One Academy Productions however did a great job of bringing to life quite a difficult piece. They were strongest in their ensemble work with choreographer Lynne Bustard and director Dominic Hill cleverly having the whole cast on stage throughout the 2 and a half hours, as an amusingly looming presence to Bobby who seems fed up of everyone knowing just the right girl for him. Douglas Walker was charismatic and appealing in this role and perfectly cast as the kind of guy most girls want but don't seem to get, to quote the script. Some soloists were a lot better than others, although Sondheim doesn't exactly make numbers easy for his singers, favouring very fast delivery and difficult melodies. Kylie McMahon must be credited for her performance of the ridiculously quickfire 'Getting Married Today'.

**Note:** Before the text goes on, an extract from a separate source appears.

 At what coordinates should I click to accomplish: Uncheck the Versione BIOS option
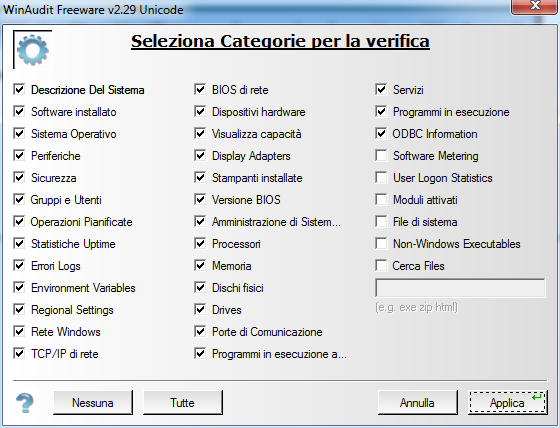click(x=200, y=199)
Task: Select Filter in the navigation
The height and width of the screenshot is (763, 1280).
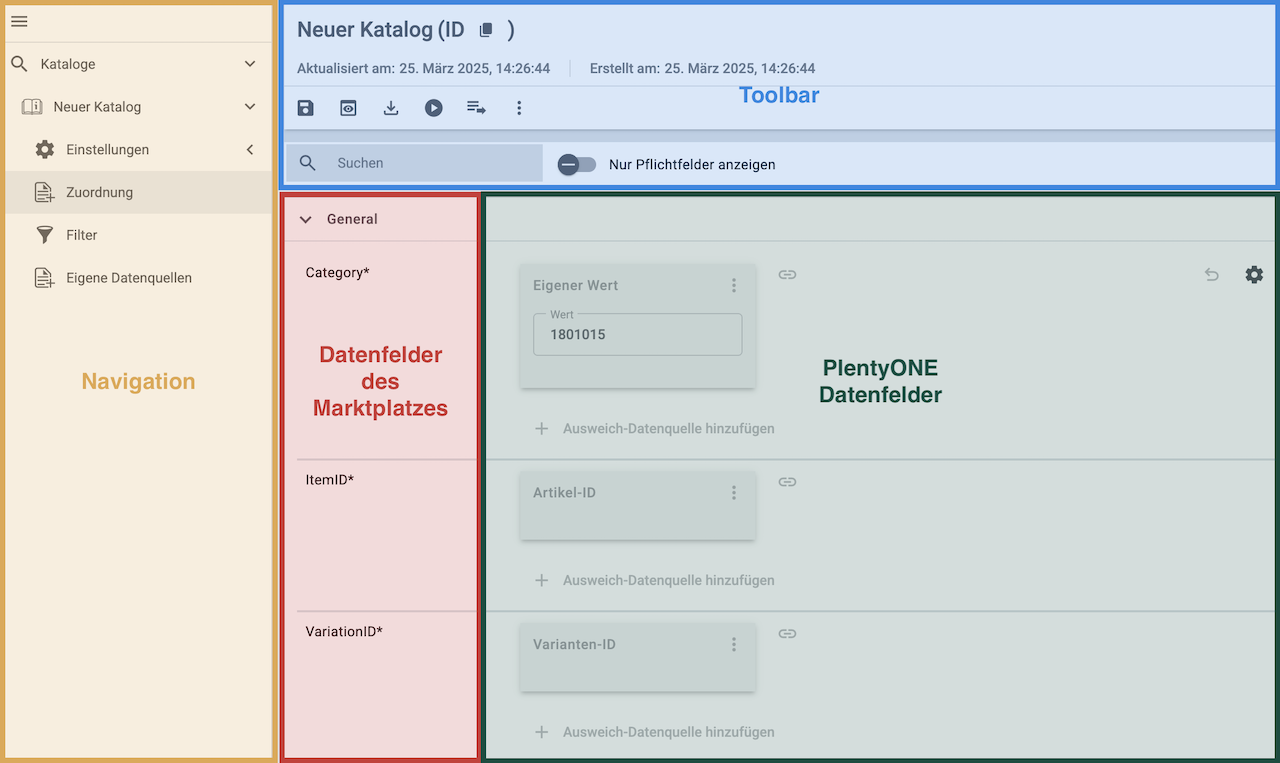Action: (x=82, y=235)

Certain numbers had some sweet juxtaposing lyrics that seemed based, in my limited experience, right in the reality of relationships. Others were clever and truthful, with the final number 'Being Alive' interjected by the comment: 'You've got so many reasons not to be with someone, but not one reason to be alone.'

On the whole the company were a little shy of West End quality, particularly let down by sloppy synchronicity in their final number. But this was a wonderful theatre to see a musical in, up close and personal thanks to a Fringe-sized venue.

A lot of the packed house seemed to be couples and I'd wager that it's a musical best seen in a pair. As a sort of musical couples' therapy, I don't quite know if it would make or break a marriage but it would certainly be topical.